# 2021q1 Homework1 (lab0)
contributed by < `secminhr` >
## 牛刀小試
根據 [牛刀小試](https://hackmd.io/@sysprog/linux2021-lab0#%E7%89%9B%E5%88%80%E5%B0%8F%E8%A9%A6) 小節實做 `q_size`
根據 `queue.[hc]` 之中的註解以及小節中的指示,為了使 `q_size(queue_t *)` 在 $O(1)$ 時間內達成,我們在 `queue.h` 的 `struct queue_t` 裡加入成員 `int size` 來維護 queue 的長度。
```cpp
typedef struct {
list_ele_t *head; /* Linked list of elements */
int size;
} queue_t;
```
接著修改 `queue.c` 中的 `q_size(queue_t *)`,使其回傳 `q->size`。
```cpp
int q_size(queue_t *q)
{
return q->size;
}
```
[commit 209521c6e7](https://github.com/secminhr/lab0-c/tree/209521c6e7f284ea21416bfccf511e5605e87810)
## C Programming Lab
### 實做 q_new
根據 `queue.c` 裡面的註解:
> TODO: What if malloc returned NULL?
我們知道需要處理錯誤時 `malloc` 傳回 `NULL` 的情況,另外也要記得將 `size` 初始化成0。
```cpp
queue_t *q_new()
{
queue_t *q = malloc(sizeof(queue_t));
if (q != NULL) {
q->head = NULL;
q->size = 0;
}
return q;
}
```
[commit 8474de3c94](https://github.com/secminhr/lab0-c/tree/8474de3c949221f341ddde26a98270d8f3239ab9)
### 實做 q_free
根據 `queue.c` 裡的 `TODO` 註解:
> TODO: How about freeing the list elements and the strings?
`q_free` 註解:
> Free all storage used by queue
和 `queue.h` 在 `struct ELE` 對 `char *value` 的註解:
> Pointer to array holding string.
> This array needs to be explicitly allocated and freed
我們知道 `q_free` 需要釋放 `q` 、所有 `list_ele_t` 和其 `char *value`。
```cpp
void q_free(queue_t *q)
{
if (q == NULL) {
return;
}
/* Free all list elements and strings */
while (q->head) {
list_ele_t *tmp = q->head;
q->head = q->head->next;
free(tmp->value);
free(tmp);
}
/* Free queue structure */
free(q);
}
```
[commit 69a395b98e](https://github.com/secminhr/lab0-c/tree/69a395b98ea890a497261b3d5b87684f71bd1055)
### 實做 q_insert_head
首先根據 `queue.c` 的註解:
> TODO: What should you do if the q is NULL?
我們先在 `q_insert_head` 加上一個 NULL check
```c=
if (q == NULL) {
return false;
}
```
再來就是把新的 `list_ele_t *` 跟 `char *` `malloc` 出來。加上 NULL check 並在 `malloc` 失敗時回傳 `false`。
```cpp
list_ele_t *newh = malloc(sizeof(list_ele_t));
if (newh == NULL) {
return false;
}
char *str = malloc(strlen(s) + 1);
if (str == NULL) {
free(newh);
return false;
}
```
注意 `str` 申請的空間長度是 `strlen(s) + 1` ,因為 `strlen` 不計算結尾 `\0` 。

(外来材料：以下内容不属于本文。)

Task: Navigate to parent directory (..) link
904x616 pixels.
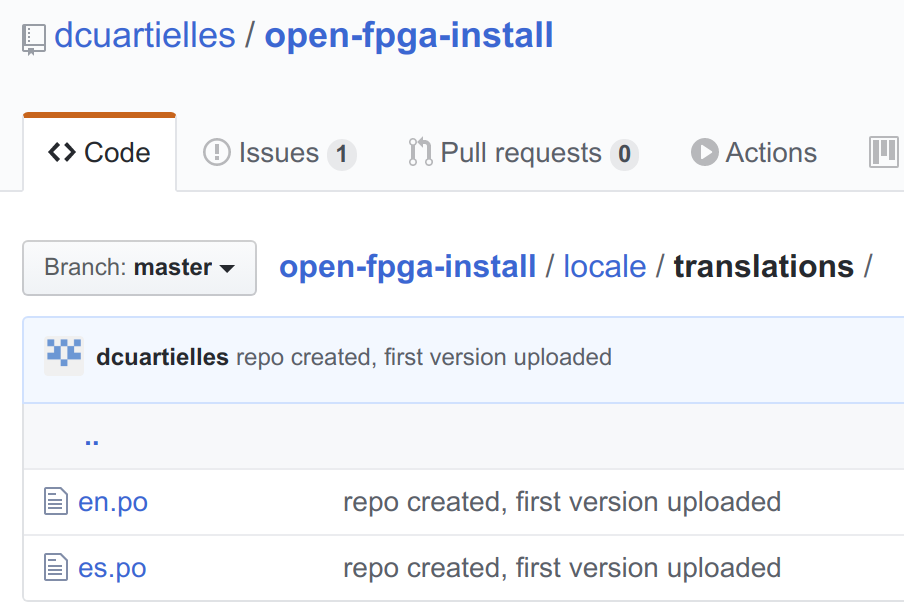Action: [92, 441]
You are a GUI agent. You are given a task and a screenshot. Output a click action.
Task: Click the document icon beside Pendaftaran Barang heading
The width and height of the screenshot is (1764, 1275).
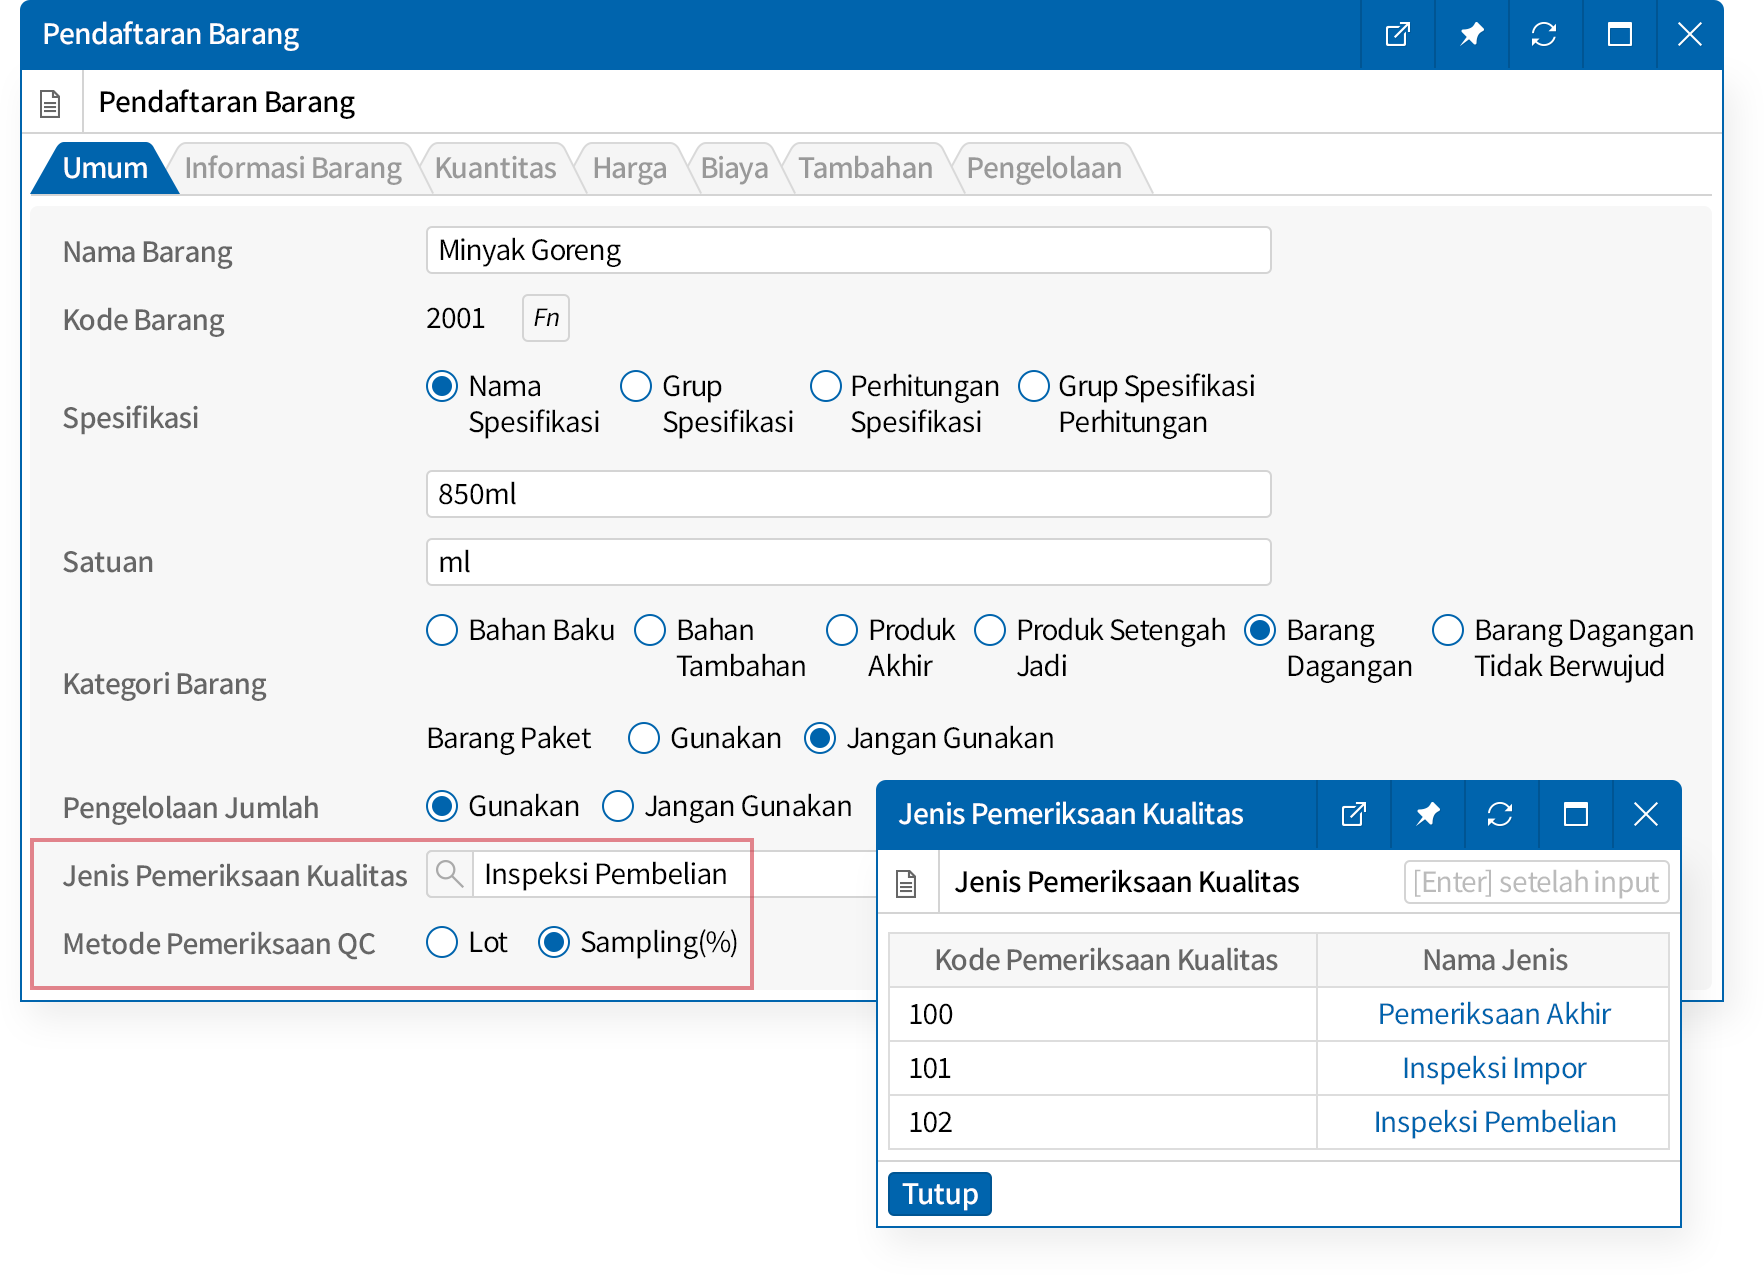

最後設定 `newh` 和 `str` 並維護 `q` 。
```cpp
bool q_insert_head(queue_t *q, char *s)
{
if (q == NULL) {
return false;
}
list_ele_t *newh = malloc(sizeof(list_ele_t));
if (newh == NULL) {
return false;
}
char *str = malloc(strlen(s) + 1);
if (str == NULL) {
free(newh);
return false;
}
strncpy(str, s, strlen(s) + 1);
newh->next = q->head;
newh->value = str;
q->head = newh;
q->size++;
return true;
}
```
[commit 9714cc6d37](https://github.com/secminhr/lab0-c/tree/9714cc6d37d23676fadab882681ae78abc40e234)
### 實做 q_insert_tail
根據 `queue.c` 的註解:
> Remember: It should operate in O(1) time
要在 $O(1)$ 時間內插入元素到串列尾端,我們可以在 `queue_t` 裡多維護一個成員 `list_ele_t *tail` 。
```cpp
typedef struct {
list_ele_t *head; /* Linked list of elements */
list_ele_t *tail;
int size;
} queue_t;
```
定義 `tail` 的表示如圖
**single element**
```graphviz
digraph tail_single_ele {
Head[shape=box]
Tail[shape=box]
Ele[shape=box]
Head -> Ele
Tail -> Ele
}
```
**multiple elements**
```graphviz
digraph tail_mul_ele {
node [shape=box]
Head -> Ele1
Tail -> Ele2
Ele1 -> Ele2
{rank=same;Ele1 Ele2}
}
```
#### 修改 q_new
加上對於 `tail` 的初始化
```cpp
queue_t *q_new()
{
queue_t *q = malloc(sizeof(queue_t));
if (q != NULL) {
q->head = NULL;
q->tail = NULL;
q->size = 0;
}
return q;
}
```
#### 修改 q_insert_head
當 q 是 empty queue 時,須更新 `tail`
```cpp
if (q->size == 0) {
q->tail = newh;
}
```
#### q_insert_tail
新節點的處理跟 `q_insert_head` 都一樣。
但是在把新節點加入 queue 時會因為 queue size 不同而有不同的操作。
```cpp
if (q->size) {
q->tail->next = newt;
} else {
q->head = newt;
}
```
最後,維護 `q`。
```cpp
bool q_insert_tail(queue_t *q, char *s)
{
if (q == NULL) {
return false;
}
list_ele_t *newt = malloc(sizeof(list_ele_t));
if (newt == NULL) {
return false;
}
char *str = malloc(strlen(s) + 1);
if (str == NULL) {
free(newt);
return false;
}
strncpy(str, s, strlen(s) + 1);
newt->next = NULL;
newt->value = str;
if (q->size) {
q->tail->next = newt;
} else {
q->head = newt;
}
q->tail = newt;
q->size++;
return true;
}
```
[commit a1b0028600](https://github.com/secminhr/lab0-c/tree/a1b0028600b4ae9e444f2f8088d313e4a2bcb879)
### 實做 q_remove_head
根據 `queue.c` 的註解:
> Attempt to remove element from head of queue.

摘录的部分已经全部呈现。